The whole construction of the question is overly verbose. When you ask a question looking for an answer, the entire sentiment of "can you tell me" is implied. Let's remove it.
As mentioned in a comment below, this does not make the question any more/less correct. The reason we remove extraneous content is to reduce the risk of misidentifying the portion of the question that contains the error/confusion.
- why to do?
- why not to do?
There is no object in these questions, so let's add one and see what happens:
- why to do my homework?
- why not to do my homework?
There's also no subject in these questions, in which case, the implied subject is the person being asked, in other words "you". In this case, I'm going to assume that you mean for the subject to be your self, so:
- Why I to do my homework?
- Why I not to do my homework?
The question is obviously very confusing at this point.
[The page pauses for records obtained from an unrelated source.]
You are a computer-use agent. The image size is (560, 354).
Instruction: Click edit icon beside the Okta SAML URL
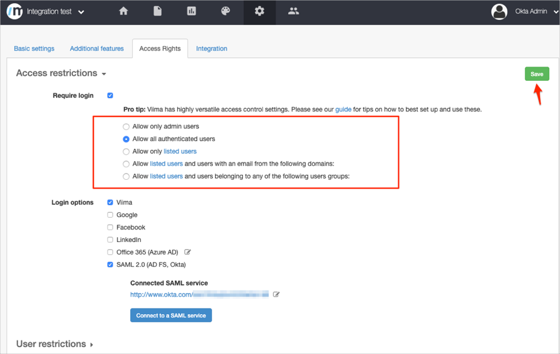pyautogui.click(x=276, y=294)
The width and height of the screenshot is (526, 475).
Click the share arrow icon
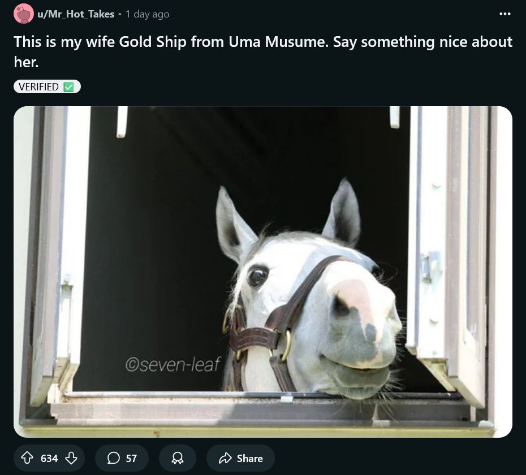(226, 458)
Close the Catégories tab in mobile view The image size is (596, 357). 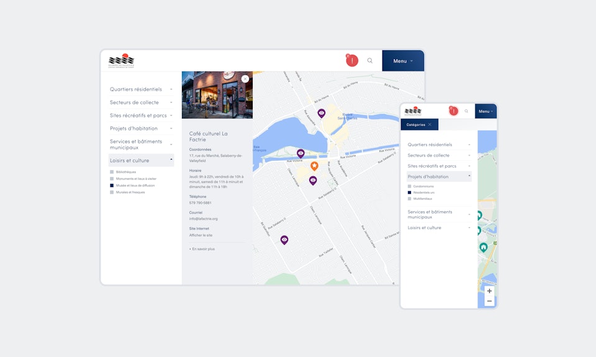click(x=430, y=124)
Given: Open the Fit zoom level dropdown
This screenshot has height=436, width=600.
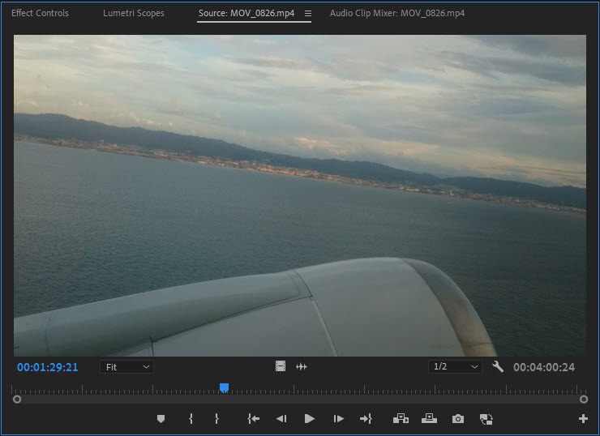Looking at the screenshot, I should 126,367.
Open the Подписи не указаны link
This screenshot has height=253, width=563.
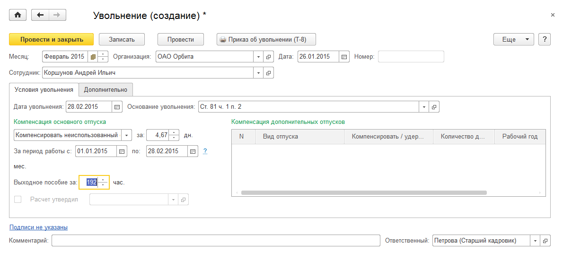tap(38, 227)
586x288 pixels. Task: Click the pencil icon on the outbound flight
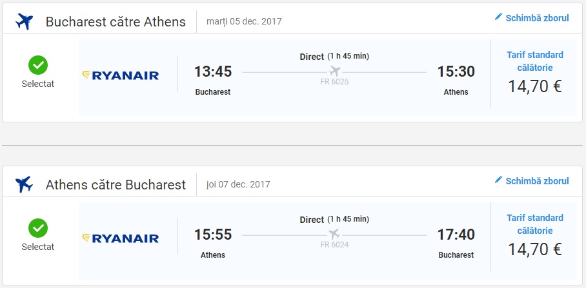point(498,17)
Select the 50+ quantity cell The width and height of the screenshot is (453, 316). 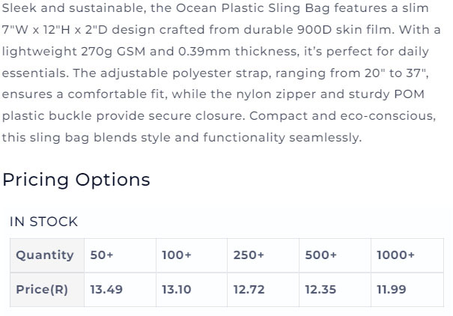pos(121,255)
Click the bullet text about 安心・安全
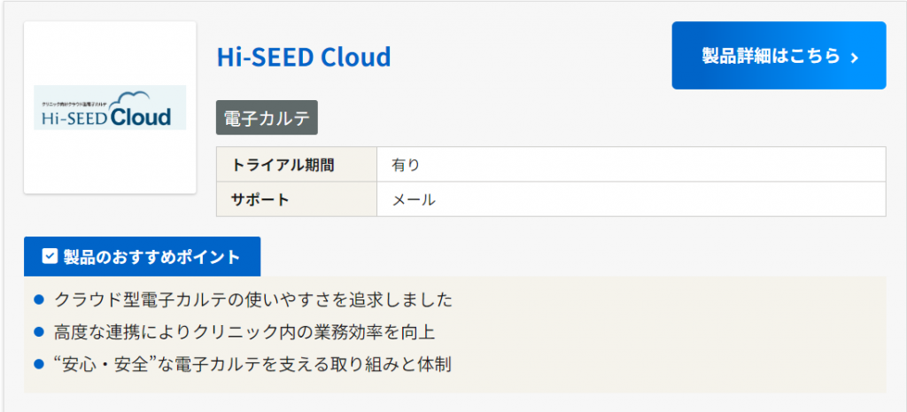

What form should the answer take? I think in this case you want reasons why it would be beneficial to do/not do whatever it is. That's what should means. You can replace the word should with "would it be beneficial if":
- Why should I do my homework?
- Why would it be beneficial if I do my homework?
- Why should I not do my homework?
- Why would it be beneficial if I don't do my homework?
The confusion in the original case comes from lack of subject and object, but when we add those, tense becomes harder to deduce. 'To do' means future or hypothetical, so you may be asking 'why will I do my homework?' (a question only you can answer), or 'why would/should I do my homework?' (clearly hypothetical).